Встать оказалось тоже совсем несложно. Голова кружилась и очень болела, но ноги и тело слушались лучше, чем вчера.
– В тумбочке полотенце, расческа и умывальные принадлежности.
Снова идти в душевую, где сизое облако дыма? Где женщина-птица и другая, брюзгливая, жадная? Очень не хочется туда идти. Да еще в коридоре поджидает любительница кофе…
– Как зовут эту женщину?
– Какую женщину?
– Ну ту, что кофе требует.
– А, Маня Трубина. Она у нас часто и подолгу лежит.
– А другие?
– Кто как. Больше, конечно, хронических.
– А та женщина, которая вчера мне помогла до палаты добрести из душа?

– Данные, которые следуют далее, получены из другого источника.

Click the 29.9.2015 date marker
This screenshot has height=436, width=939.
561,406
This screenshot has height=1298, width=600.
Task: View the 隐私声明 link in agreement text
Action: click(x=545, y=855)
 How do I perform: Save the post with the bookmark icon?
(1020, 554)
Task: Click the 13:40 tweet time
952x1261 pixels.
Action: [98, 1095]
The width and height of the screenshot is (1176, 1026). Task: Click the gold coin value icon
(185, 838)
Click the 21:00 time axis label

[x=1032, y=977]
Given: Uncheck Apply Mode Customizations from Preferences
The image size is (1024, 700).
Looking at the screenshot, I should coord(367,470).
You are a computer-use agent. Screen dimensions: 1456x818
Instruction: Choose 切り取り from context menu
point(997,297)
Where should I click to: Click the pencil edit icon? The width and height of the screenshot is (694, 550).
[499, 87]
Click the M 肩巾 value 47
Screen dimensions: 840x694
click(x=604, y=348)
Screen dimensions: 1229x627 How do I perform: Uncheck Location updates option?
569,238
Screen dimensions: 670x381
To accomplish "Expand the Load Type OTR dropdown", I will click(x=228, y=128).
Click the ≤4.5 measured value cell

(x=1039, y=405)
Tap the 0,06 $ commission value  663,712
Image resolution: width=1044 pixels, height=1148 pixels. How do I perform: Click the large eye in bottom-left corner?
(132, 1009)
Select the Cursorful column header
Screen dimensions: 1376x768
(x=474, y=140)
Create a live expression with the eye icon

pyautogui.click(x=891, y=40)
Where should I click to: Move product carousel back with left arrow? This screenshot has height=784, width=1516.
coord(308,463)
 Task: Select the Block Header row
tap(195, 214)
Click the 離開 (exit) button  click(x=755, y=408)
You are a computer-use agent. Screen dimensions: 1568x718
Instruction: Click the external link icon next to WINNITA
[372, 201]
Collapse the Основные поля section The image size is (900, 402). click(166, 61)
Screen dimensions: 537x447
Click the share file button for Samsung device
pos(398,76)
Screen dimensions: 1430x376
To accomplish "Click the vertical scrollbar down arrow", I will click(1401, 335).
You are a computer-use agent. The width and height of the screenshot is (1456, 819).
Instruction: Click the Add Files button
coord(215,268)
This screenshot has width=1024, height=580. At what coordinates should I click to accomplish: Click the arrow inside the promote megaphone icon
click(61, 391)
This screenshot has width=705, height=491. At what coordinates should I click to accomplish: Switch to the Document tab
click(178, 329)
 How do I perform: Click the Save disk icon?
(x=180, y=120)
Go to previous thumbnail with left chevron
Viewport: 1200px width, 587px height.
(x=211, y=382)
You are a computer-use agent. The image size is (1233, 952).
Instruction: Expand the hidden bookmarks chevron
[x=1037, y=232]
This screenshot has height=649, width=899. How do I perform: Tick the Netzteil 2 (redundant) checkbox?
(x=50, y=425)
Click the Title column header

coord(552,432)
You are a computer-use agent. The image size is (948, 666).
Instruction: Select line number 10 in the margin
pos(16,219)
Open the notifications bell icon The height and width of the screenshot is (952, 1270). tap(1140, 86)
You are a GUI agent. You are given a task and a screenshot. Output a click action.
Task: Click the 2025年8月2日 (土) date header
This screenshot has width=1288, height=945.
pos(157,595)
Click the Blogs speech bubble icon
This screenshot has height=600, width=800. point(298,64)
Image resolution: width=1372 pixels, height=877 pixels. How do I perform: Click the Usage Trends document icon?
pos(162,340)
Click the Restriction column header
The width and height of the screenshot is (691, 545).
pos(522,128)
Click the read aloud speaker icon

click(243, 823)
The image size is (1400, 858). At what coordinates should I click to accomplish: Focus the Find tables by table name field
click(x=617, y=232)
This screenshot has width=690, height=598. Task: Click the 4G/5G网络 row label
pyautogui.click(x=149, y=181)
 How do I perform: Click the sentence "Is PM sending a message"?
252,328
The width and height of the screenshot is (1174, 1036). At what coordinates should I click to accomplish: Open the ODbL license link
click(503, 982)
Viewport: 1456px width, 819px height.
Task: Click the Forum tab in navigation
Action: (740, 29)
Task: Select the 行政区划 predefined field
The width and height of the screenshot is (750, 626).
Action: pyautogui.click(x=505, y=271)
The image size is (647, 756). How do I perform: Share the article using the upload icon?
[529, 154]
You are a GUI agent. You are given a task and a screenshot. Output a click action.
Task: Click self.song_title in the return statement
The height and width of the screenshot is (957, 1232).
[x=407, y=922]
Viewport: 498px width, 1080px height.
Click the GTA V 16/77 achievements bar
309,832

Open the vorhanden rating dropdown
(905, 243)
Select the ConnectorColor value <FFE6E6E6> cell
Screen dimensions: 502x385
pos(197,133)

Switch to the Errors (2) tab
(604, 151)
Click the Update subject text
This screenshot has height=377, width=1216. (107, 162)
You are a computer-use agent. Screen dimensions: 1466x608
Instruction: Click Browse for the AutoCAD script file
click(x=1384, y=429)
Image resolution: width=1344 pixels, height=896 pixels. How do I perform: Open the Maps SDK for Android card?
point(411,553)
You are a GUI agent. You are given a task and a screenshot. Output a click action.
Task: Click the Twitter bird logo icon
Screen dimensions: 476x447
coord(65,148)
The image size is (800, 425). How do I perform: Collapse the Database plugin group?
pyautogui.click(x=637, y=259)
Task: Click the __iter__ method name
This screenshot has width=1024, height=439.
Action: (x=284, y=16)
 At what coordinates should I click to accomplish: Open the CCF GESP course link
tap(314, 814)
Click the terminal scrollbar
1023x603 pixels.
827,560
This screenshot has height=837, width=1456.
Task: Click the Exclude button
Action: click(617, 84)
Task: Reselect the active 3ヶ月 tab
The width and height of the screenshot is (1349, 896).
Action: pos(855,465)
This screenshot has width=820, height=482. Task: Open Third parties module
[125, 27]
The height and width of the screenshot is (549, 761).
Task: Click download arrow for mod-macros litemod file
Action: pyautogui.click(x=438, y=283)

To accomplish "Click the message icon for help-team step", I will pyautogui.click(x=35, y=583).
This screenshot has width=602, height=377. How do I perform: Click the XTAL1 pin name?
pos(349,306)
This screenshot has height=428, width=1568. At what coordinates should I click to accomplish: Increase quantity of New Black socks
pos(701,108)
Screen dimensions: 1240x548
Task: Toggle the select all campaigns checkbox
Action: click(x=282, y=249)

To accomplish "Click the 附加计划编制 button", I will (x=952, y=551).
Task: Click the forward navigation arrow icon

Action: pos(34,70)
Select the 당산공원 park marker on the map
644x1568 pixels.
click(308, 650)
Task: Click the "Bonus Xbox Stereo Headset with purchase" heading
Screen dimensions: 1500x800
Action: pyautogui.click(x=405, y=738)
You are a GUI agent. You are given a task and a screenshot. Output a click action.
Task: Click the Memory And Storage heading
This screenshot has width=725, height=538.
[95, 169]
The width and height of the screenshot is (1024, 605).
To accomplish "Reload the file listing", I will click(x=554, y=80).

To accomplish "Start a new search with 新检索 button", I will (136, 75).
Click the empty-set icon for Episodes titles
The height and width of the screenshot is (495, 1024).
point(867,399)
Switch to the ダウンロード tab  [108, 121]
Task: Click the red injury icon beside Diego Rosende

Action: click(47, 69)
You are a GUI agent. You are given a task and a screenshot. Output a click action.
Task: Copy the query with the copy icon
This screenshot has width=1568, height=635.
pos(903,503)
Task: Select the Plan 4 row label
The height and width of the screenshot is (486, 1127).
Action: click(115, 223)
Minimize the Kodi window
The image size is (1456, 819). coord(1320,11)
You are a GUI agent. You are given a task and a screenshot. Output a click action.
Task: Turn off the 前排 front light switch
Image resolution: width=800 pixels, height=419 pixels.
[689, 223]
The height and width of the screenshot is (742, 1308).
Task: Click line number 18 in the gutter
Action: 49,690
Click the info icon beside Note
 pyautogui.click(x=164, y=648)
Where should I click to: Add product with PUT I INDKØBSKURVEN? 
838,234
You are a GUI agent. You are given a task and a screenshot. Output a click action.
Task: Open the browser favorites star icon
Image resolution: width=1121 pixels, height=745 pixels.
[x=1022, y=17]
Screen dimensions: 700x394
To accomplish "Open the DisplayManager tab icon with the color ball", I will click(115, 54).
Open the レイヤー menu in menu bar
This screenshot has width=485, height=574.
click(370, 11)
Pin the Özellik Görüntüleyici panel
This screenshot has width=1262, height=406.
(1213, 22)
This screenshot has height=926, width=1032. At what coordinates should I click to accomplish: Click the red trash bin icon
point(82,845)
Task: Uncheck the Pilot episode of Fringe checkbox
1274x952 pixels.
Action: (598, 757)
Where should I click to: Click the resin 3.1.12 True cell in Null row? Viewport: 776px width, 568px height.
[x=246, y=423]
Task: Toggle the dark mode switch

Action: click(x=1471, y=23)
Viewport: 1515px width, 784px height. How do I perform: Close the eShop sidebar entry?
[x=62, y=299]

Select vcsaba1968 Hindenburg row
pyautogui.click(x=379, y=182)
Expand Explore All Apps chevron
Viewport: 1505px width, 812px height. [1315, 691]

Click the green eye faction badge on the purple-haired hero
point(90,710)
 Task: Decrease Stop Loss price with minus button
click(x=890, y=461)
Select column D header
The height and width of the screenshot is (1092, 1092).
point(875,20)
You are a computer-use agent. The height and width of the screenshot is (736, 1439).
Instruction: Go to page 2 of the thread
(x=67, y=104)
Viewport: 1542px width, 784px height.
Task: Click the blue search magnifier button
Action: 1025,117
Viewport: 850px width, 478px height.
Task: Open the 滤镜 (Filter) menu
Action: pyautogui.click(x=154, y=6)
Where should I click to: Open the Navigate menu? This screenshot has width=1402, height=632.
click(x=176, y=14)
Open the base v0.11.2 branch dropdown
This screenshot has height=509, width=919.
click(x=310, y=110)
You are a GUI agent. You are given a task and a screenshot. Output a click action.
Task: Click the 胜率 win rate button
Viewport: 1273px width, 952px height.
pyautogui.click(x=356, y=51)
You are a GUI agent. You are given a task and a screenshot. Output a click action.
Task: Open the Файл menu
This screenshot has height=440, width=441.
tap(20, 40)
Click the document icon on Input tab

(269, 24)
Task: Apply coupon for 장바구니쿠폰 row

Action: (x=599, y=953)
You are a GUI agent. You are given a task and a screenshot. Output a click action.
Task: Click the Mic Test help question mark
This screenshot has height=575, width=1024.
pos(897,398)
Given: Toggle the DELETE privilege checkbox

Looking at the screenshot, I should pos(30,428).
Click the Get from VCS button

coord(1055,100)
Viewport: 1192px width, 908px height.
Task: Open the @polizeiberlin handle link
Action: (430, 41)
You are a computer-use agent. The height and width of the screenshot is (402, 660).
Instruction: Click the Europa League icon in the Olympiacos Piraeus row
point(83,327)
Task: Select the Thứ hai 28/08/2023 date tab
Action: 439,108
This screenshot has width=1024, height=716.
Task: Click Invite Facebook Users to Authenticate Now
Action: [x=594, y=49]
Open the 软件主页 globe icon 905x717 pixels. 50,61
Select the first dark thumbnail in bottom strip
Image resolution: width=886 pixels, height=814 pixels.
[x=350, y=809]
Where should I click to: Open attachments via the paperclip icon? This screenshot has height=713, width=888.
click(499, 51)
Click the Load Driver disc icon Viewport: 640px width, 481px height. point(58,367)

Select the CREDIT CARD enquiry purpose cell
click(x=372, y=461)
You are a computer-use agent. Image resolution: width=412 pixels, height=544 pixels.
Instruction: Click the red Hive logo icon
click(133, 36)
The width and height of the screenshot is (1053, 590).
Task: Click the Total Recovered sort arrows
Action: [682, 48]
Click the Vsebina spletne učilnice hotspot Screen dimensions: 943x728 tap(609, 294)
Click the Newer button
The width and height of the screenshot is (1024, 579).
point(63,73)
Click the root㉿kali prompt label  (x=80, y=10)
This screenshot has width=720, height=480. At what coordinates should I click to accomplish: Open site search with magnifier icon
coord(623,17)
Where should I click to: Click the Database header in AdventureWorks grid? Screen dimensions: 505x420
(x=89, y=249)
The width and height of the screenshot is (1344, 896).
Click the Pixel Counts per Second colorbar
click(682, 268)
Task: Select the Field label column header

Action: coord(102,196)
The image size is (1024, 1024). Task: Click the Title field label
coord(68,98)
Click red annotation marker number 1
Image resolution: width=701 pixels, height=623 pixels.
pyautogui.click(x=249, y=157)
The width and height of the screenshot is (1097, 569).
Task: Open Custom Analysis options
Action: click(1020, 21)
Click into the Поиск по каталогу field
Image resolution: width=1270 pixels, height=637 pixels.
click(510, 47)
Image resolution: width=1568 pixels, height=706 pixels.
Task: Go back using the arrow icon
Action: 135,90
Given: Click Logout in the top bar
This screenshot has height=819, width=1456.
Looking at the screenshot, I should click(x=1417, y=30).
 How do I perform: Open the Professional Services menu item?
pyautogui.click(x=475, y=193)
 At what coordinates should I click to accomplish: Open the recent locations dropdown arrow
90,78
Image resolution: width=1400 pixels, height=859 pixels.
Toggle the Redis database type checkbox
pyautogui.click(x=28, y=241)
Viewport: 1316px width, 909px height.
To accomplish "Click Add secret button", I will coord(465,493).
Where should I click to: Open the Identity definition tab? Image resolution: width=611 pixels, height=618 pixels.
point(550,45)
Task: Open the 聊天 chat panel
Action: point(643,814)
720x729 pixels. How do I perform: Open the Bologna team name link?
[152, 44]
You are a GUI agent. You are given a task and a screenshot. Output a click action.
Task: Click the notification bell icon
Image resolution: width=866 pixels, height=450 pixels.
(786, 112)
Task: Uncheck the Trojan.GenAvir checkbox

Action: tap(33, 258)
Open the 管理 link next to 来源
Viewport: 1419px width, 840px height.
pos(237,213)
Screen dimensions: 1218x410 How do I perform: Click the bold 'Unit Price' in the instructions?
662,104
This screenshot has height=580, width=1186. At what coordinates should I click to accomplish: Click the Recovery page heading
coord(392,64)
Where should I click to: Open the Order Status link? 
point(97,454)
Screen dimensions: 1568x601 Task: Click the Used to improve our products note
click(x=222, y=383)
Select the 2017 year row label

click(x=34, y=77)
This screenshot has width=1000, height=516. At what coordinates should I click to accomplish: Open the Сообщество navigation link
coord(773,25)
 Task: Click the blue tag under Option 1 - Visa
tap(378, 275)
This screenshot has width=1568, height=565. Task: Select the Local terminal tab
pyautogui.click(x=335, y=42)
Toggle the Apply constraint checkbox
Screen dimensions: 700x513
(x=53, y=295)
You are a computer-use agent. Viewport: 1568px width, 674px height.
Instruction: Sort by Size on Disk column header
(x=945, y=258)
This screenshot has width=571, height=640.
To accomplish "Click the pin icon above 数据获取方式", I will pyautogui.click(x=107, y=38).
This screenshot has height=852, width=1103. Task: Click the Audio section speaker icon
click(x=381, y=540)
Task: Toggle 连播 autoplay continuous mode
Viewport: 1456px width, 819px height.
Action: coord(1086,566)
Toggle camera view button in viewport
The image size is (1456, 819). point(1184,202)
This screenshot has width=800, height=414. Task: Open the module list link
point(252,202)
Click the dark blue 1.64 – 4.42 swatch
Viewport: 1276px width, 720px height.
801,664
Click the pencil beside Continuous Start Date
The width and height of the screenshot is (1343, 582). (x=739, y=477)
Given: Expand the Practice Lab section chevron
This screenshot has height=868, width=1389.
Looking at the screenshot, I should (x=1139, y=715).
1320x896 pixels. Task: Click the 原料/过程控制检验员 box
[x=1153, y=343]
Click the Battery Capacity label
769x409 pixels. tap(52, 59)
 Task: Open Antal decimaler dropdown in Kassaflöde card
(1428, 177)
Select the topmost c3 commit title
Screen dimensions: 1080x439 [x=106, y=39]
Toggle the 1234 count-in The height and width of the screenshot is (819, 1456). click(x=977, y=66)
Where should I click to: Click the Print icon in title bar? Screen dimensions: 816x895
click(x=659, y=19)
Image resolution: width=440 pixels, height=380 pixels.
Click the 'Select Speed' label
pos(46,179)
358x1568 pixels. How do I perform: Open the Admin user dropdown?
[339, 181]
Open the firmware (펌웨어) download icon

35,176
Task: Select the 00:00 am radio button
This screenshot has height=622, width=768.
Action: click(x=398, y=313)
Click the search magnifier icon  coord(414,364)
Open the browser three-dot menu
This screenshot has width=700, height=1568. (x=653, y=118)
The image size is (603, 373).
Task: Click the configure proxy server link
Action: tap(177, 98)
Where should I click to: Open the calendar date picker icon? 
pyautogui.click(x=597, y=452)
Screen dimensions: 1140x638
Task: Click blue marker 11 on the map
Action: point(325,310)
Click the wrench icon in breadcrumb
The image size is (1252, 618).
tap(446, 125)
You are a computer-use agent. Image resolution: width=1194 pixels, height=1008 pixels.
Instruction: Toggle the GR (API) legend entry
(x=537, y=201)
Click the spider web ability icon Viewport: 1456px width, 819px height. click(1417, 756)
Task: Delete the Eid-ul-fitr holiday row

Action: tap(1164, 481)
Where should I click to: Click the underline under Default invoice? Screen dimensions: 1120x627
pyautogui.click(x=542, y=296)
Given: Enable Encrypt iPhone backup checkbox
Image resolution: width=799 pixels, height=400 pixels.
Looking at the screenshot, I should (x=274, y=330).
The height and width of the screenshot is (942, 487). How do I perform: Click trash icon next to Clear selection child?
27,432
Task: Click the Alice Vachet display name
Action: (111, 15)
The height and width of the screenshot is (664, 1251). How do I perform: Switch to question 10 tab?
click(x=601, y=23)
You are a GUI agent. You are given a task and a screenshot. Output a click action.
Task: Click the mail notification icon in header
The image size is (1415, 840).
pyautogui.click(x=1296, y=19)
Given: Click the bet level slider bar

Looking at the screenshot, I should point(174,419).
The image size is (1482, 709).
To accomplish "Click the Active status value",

– Лена? Она третий раз лежит. Французская эпилепсия, последствия травмы головы.
– А меня сколько здесь продержат?
– Ну… не знаю, все будет зависеть от… от того, как пойдут у вас дела.
– Дела у меня пошли бы куда быстрей и лучше, если бы меня не пичкали непонятно чем и вообще бы отсюда выпустили.
– В душе сейчас не должно быть очереди, – поскорее перевела разговор Светлана. – Вот здесь полотенце, возьмите, и мыло.
Полотенце, зубная щетка и мыло были домашними, как и халат. А ведь увозили ее в больницу экстренно. Как же сообразили все это взять? Какая предусмотрительность! Какая расторопность!
Подозрительны эти и предусмотрительность, и расторопность для человека, которого застали врасплох. Но врасплох ли? Очевидно, все было продумано заранее, тщательно продумано. Кто собирал ее в больницу? Ирина, конечно, больше некому. Значит, Ирина и продумала заранее, заранее знала, что она сюда попадет. Значит…
Но зачем ей все это было нужно?
Вот сейчас и надо у нее об этом спросить, в лоб задать вопрос. Плохо, что совсем не работает голова, трудно соображать, анализировать трудно, не говоря уж о том, чтобы вести хитрую беседу – допрос.